=== Required work ===
**a.** Repeat the passage of the D&D review from "So I wish I" to "very much not.".
**b.** Answer these questions from the D&D review:
(i) Who is named as the line champion of BECMI D&D?
(ii) Which two people are named as Dungeon editors?
(iii) The elves' personalities are described as more like what than like Tolkien?

=== Document ===
-----
Our first D&D adventure! D&D, specifically BECMI D&D, was the neglected stepchild of the late ’80s and early ’90s, despite the earnest efforts of line champion Bruce Heard, Dungeon editors Roger Moore and Barbara Young, and a lot of talented freelancers. But I was a fierce D&D partisan, because it was what I was first introduced to and what I could afford, and because I loved the variety of classes and cultures the Known World allowed. For a line that often felt overlooked in terms of marketing and support, the love and talent put into the books that did exist were evident on almost every page.
So I wish I could find more to recommend “The Elven Home,” but it’s not even really an adventure or even a side trek—instead it’s a thoroughly fleshed-out NPC encounter that should lead to combat only if the PCs are particularly boorish. Like Bryce (again, see below) I could have used more whimsy and more weirdness to make these elves stand out just a bit more, though their twee personalities (more faerie than Tolkien) at least set them apart from most elves PCs run across these days. So your mileage may vary—some of you may be utterly charmed by this (I lean at least somewhat charmed), others of you very much not.
-----
=== Source excerpt ===

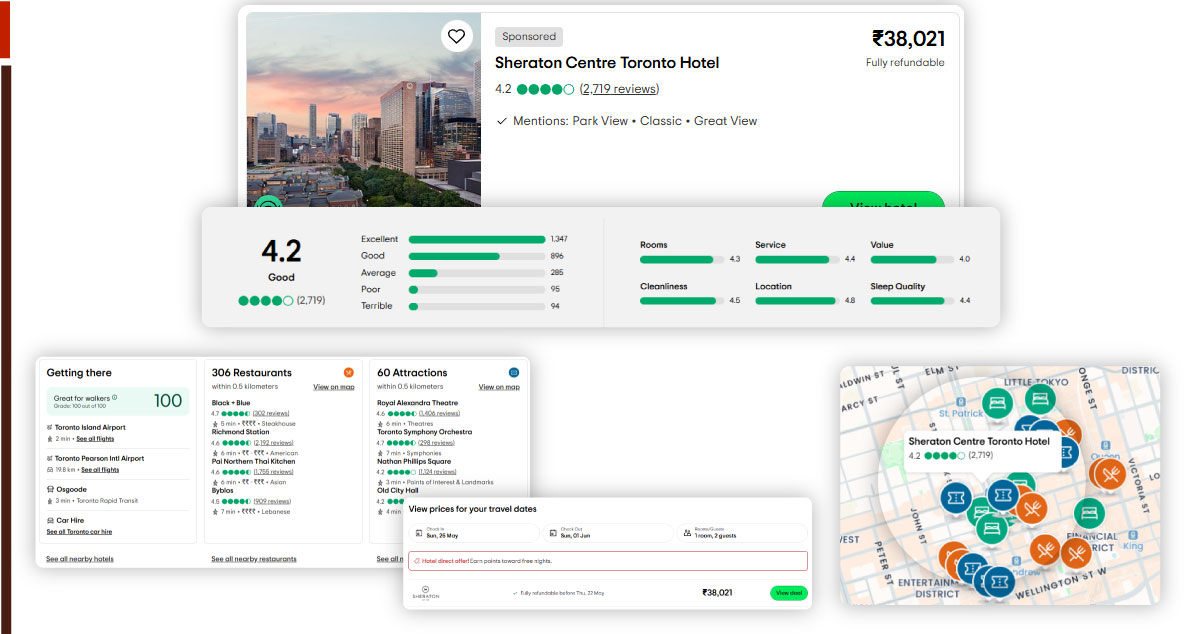This screenshot has height=634, width=1202.
Task: Click View on map for 60 Attractions
Action: coord(498,386)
-----
=== Solution set ===
**a.**
So I wish I could find more to recommend “The Elven Home,” but it’s not even really an adventure or even a side trek—instead it’s a thoroughly fleshed-out NPC encounter that should lead to combat only if the PCs are particularly boorish. Like Bryce (again, see below) I could have used more whimsy and more weirdness to make these elves stand out just a bit more, though their twee personalities (more faerie than Tolkien) at least set them apart from most elves PCs run across these days. So your mileage may vary—some of you may be utterly charmed by this (I lean at least somewhat charmed), others of you very much not.

**b.**
(i) Bruce Heard
(ii) Roger Moore and Barbara Young
(iii) Faerie